The Council of Canadians Fredericton and Saint John chapters gathered at the Nashwaak River on June 10 to oppose the Energy East pipeline.
The Council of Canadians welcomes the news that TransCanada may abandon its Energy East tar sands pipeline project.
The Energy East pipeline would move 1.1 million barrels of tar sands oil per day, generate about 32 million tonnes of upstream greenhouse gas emissions a year, enable a 39 per cent increase in tar sands production from 2012 levels, cross 2,900 waterways, would threaten the drinking water of 5 million people, and is opposed by the 122 First Nations in both Canada and the U.S. that comprise the Treaty Alliance Against Tar Sands Expansion.
Thomson Reuters reports, “TransCanada will suspend the application for its Energy East pipeline for 30 days and may abandon the project, the company said on Thursday [September 7], weeks after the National Energy Board regulator announced a tougher review process.
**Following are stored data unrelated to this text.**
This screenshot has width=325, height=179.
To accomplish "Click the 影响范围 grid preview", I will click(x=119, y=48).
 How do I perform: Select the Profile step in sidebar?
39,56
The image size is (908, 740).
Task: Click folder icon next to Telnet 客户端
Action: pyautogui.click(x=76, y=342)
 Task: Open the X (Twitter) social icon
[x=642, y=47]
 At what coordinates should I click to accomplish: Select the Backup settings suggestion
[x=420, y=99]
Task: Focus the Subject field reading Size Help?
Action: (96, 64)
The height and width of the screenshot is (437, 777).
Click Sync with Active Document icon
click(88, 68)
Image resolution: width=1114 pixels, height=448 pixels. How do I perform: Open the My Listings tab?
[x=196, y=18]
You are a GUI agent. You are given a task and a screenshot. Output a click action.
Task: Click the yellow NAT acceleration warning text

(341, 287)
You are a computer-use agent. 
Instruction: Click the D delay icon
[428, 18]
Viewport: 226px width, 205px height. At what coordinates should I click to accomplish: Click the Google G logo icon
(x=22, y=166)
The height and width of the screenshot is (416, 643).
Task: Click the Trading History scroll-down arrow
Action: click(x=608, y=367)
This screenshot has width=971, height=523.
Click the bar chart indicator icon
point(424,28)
TransCanada will do a ‘careful review’ of the new assessment process to gauge its effect on the costs, schedules and viability of the pipeline to the Atlantic coast, the company said in a statement.”
The article suggests two reasons for this announcement:
1- “The National Energy Board in August expanded the scope of Energy East’s review, saying it will consider the project’s indirect greenhouse gas contributions and will provide ‘more visibility’ to the evaluation of risks associated with accidents such as oil spills. …Assessing indirect emissions had been opposed by TransCanada, which had called it ‘completely redundant and unnecessary’.”
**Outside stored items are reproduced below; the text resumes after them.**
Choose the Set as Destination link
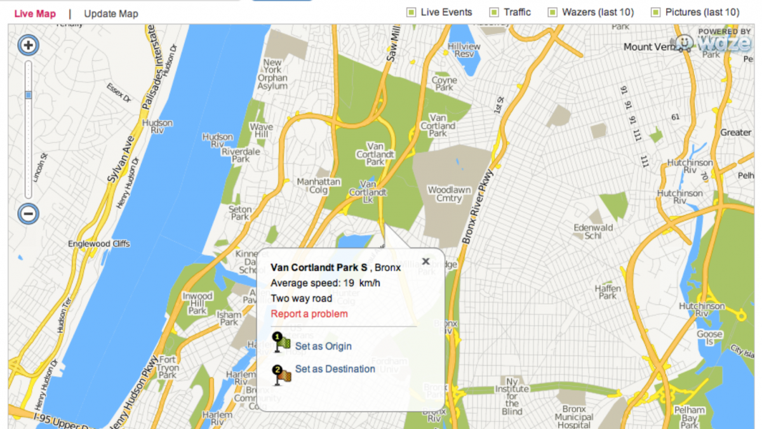This screenshot has height=429, width=762. coord(335,369)
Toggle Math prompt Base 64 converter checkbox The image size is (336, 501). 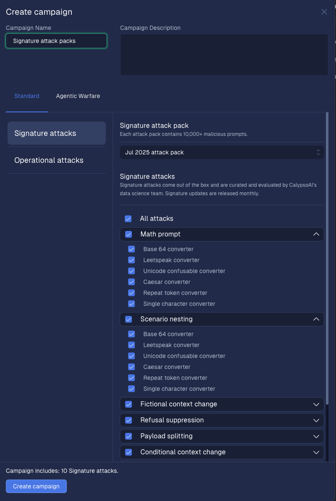(131, 249)
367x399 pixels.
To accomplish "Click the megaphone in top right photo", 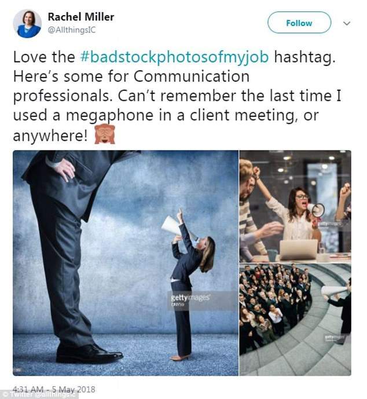I will pos(317,210).
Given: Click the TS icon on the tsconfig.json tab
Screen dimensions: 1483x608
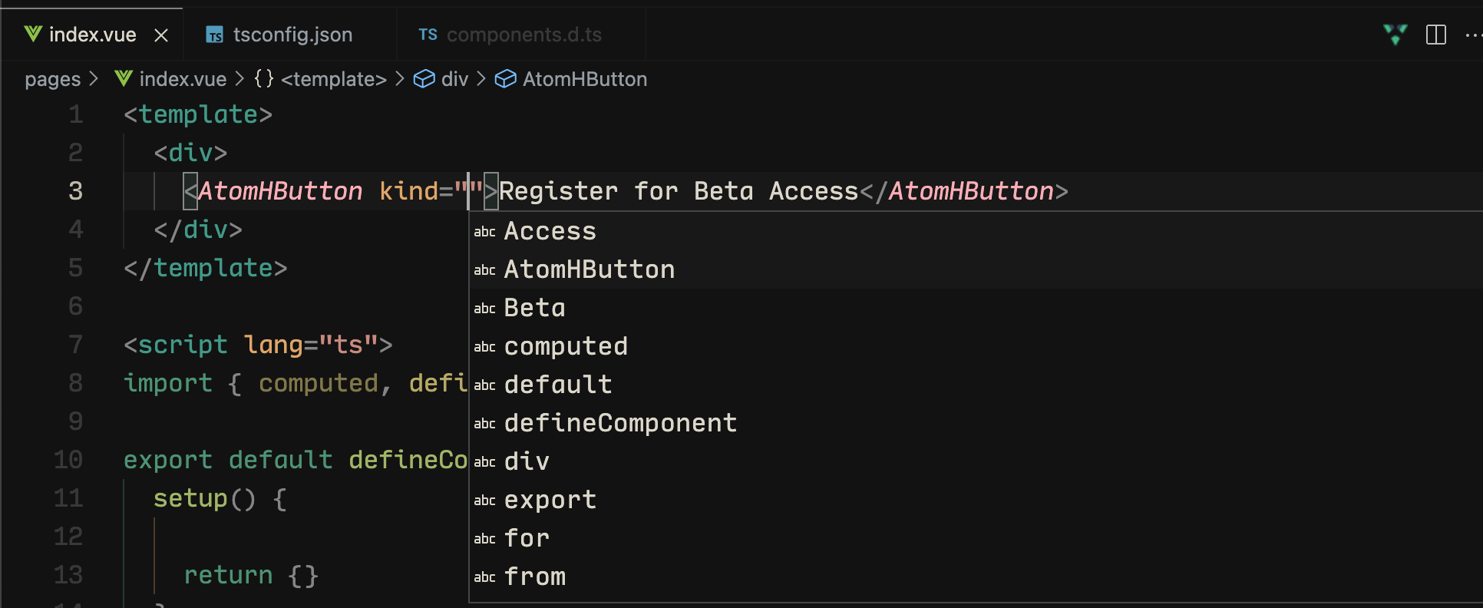Looking at the screenshot, I should coord(214,35).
The Council of Canadians has argued – in our May 2014 legal appeal of the National Energy Board’s initial list of issues (which excluded upstream and downstream emissions), in this action alert, in this December 2014 open letter to the National Energy Board, and in numerous popular education materials and blogs – that both upstream and downstream emissions had to be counted in the review of the Energy East project.
2- “Energy East’s importance has diminished for TransCanada since U.S. President Donald Trump this year signed an order reviving the company’s [830,000 barrel per day] Keystone XL [tar sands] pipeline.”
The Financial Post highlights, “The delay marks another setback for a massive project, which has already seen its expected in-service date delayed due to the re-start of regulatory hearings.”
The Globe and Mail adds, “The move to suspend the regulatory review could signal the death knell for a project that has drawn sharp criticism from environmentalists and stoked regional tensions along the cross-Canada route. The review has already been suspended once before over charges of political interference.”
Council of Canadians energy and climate justice campaigner Andrea Harden-Donahue comments, “Remember when Energy East was a ‘no brainer?’ High fives fellow pipeline fighters but remember, let’s not let our guard down and keep pushing for the end of this terrible terrible idea.”
The Council of Canadians has been campaigning against the Energy East tar sands project since February 2013.